Let me now turn the call over to David, who will discuss the numbers and our operational initiatives.
David?
David Warren - CFO
Thanks, Bob, and thanks again, everyone, for joining us today.
As you know, earlier this year we reclassified the businesses we sold in 2003 as discontinued.
While this reclassification does not affect second-quarter 2004 results, it does impact last year's second quarter.
So in my remarks, where I make comparisons to do the prior year, they will involve continuing operations unless I specify otherwise.
Beginning with our P&L, second-quarter 2004 revenue was $120 million, decreasing 18.7 percent year over year, but down a lesser (ph) 6.5 percent sequentially.
We look at our businesses in two segments, Market Services and Issuer Services, and I will comment on the revenues from each.
Market Services segment second-quarter revenue was 68.9 million, down 28.3 percent year over year and down 9.5 percent sequentially.
Market Center revenue, which represents quoting, execution and trade reporting services, was 45.1 million, down 28.4 percent year over year, as a result of lower market share and fee reductions for certain services.
Sequentially, Market Center revenue was down 10.5 percent, resulting primarily from lower trading volumes.
First-quarter volumes averaged 2.03 billion shares per day, but decreased by almost 15 percent to 1.74 billion shares per day in the second quarter.
Market Services subscription net revenue, which represents data services, was 21.5 million, down 31.5 percent year over year and down 6.5 percent sequentially.
The year-ago comparison results from an increase in UTP Plan revenue sharing and the introduction of NASDAQ's general revenue sharing program.
The sequential comparison results primarily from higher UTP Plan revenue sharing versus the first quarter.
Turning now to the Issuer Services segment, second-quarter revenue was 51.1 million, down slightly, 0.6 percent year over year, and down 2.3 percent sequentially.
Of this, the corporate client group revenue was 41.2 million, down 2.1 percent year over year, but up 1.7 percent from the prior quarter.
The year-ago comparison results from a decrease in the annual renewal fees, with fewer listed companies at the beginning of 2004.
At quarter end, there were 3,298 companies listed on NASDAQ versus 3,440 the year before.
The sequential comparison results from an increase in IPO activity and fewer annual fee waivers in the second quarter.
In NASDAQ's financial products, revenue in the second quarter was 9.9 million, up 6.5 percent year over year, and down 16.1 percent sequentially.
The sequential decline is due to a one-time revenue increase of approximately $2 million in the first quarter.
On the expense side, second-quarter total expenses of $111.4 million decreased 41.2 percent year over year, and were down 7 percent sequentially.
Last year's second-quarter total expenses included $45.7 million from our strategic review, and $5 million associated with the release of a reserve related to the impairment cost associated with NASDAQ Japan.

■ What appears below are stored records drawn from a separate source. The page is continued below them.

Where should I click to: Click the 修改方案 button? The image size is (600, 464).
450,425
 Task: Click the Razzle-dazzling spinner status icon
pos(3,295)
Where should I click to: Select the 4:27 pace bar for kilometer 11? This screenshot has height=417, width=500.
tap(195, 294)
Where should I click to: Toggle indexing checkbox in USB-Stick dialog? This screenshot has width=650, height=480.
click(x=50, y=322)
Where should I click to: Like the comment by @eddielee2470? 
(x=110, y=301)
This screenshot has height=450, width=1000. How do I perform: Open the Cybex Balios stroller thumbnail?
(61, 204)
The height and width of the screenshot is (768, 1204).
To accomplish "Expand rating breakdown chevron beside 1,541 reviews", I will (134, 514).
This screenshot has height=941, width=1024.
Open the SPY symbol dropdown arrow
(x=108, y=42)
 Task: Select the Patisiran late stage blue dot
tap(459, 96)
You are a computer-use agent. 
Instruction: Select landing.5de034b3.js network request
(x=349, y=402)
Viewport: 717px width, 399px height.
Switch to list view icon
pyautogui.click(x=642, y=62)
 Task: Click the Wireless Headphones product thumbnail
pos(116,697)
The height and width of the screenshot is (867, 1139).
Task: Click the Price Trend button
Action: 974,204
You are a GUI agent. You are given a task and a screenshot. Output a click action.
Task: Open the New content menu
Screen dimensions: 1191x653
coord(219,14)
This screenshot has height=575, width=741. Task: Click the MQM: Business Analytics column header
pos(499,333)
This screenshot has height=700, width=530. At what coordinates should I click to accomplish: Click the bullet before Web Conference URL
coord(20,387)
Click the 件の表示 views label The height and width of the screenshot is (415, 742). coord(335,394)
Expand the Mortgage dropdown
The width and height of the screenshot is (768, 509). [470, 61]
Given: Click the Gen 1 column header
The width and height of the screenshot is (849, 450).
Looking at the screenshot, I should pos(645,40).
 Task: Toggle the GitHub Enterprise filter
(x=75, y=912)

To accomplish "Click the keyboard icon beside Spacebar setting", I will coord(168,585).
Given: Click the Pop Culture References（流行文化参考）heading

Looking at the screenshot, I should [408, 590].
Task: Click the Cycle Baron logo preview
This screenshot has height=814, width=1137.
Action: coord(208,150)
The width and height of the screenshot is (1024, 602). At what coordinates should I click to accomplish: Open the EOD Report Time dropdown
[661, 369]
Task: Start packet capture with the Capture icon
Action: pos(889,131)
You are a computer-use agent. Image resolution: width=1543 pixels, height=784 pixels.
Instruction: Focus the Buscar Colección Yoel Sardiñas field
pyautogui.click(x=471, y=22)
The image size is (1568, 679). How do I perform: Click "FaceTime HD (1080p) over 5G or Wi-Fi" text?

Excluding these two items, total expenses decreased $37 million or 25.1 percent year over year.
NASDAQ's second-quarter results include $6 million pretax of one-time expenses related to our ongoing expense reduction initiatives. 1.2 million of the 6 million covers severance expense associated with headcount reduction.
At quarter end, our headcount was 870, compared to 1,108 a year ago and 917 last quarter.
The remaining amount, 4.8 million, was incremental depreciation and amortization associated with our changing the estimated useful life of certain assets and operating leases associated with our quoting, reporting and telecommunications platforms, as we migrate to a lower-cost operating environment and processes.
We recorded 7.1 million of incremental depreciation and amortization expense in the first quarter, and expect to record approximately 4 million in the balance of the year.
Additionally, we made the decision in July to move ahead with opportunities to consolidate space in our leased real estate facilities, and expect to record charges associated with this review of approximately $22 to $24 million in 2004.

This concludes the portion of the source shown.